**Exercise goal**
Reproduce the rows word for word, starting at the first row and ending at the line that contains "coord(28,385)", with both of those lines included.

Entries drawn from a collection
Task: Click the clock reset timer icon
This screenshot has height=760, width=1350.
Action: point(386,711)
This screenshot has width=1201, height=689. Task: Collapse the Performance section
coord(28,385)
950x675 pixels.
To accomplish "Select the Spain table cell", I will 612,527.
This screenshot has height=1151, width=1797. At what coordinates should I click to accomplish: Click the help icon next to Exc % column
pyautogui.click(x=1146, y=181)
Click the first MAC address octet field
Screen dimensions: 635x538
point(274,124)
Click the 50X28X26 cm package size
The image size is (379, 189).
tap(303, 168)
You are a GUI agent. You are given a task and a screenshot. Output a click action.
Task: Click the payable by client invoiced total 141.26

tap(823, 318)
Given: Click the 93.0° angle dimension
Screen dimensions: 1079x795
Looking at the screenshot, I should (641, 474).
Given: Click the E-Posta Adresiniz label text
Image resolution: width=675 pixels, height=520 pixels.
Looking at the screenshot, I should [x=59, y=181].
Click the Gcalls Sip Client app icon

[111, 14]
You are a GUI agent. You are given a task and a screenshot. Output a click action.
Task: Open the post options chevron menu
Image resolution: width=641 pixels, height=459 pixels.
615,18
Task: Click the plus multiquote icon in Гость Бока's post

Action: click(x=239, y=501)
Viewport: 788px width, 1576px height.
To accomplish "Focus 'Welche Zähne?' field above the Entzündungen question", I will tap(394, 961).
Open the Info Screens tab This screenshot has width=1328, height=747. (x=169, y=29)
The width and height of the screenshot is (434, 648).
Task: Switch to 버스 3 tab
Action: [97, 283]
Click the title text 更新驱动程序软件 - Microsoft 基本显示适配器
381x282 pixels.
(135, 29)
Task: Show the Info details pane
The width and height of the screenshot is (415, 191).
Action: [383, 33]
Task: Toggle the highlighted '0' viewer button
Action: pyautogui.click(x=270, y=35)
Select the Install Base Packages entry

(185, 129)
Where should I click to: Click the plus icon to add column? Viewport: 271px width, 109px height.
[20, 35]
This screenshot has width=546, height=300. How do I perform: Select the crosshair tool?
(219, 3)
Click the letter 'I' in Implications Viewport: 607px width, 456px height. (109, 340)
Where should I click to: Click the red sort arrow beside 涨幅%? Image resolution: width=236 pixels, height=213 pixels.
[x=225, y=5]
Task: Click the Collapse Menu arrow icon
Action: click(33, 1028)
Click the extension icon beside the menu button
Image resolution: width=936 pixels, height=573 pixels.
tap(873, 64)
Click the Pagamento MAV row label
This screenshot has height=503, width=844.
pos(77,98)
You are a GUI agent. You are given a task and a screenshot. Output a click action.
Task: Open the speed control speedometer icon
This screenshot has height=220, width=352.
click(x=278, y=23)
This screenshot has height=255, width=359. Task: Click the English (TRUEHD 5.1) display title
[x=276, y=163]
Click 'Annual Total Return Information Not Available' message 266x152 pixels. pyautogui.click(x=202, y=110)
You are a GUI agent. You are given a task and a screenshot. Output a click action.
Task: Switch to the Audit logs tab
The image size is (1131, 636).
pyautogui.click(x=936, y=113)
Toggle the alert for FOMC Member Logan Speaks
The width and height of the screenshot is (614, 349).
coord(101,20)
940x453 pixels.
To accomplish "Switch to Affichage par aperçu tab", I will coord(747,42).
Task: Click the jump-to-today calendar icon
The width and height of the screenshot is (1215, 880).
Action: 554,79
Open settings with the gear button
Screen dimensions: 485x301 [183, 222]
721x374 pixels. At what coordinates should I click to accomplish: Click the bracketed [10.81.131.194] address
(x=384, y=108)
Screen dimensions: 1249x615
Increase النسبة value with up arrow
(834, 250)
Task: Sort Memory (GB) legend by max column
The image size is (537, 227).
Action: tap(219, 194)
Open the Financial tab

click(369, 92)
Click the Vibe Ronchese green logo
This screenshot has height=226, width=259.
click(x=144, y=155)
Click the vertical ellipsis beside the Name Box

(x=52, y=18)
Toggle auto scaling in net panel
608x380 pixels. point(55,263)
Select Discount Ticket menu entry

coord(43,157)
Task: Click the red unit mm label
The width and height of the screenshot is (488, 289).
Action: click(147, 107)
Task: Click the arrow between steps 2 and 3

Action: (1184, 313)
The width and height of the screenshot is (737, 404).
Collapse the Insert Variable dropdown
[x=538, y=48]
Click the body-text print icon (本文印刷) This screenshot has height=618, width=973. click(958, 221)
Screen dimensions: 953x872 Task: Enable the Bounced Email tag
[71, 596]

**Output**
Task: Click the clock reset timer icon
This screenshot has height=760, width=1350.
Action: point(386,711)
This screenshot has width=1201, height=689. Task: Collapse the Performance section
coord(28,385)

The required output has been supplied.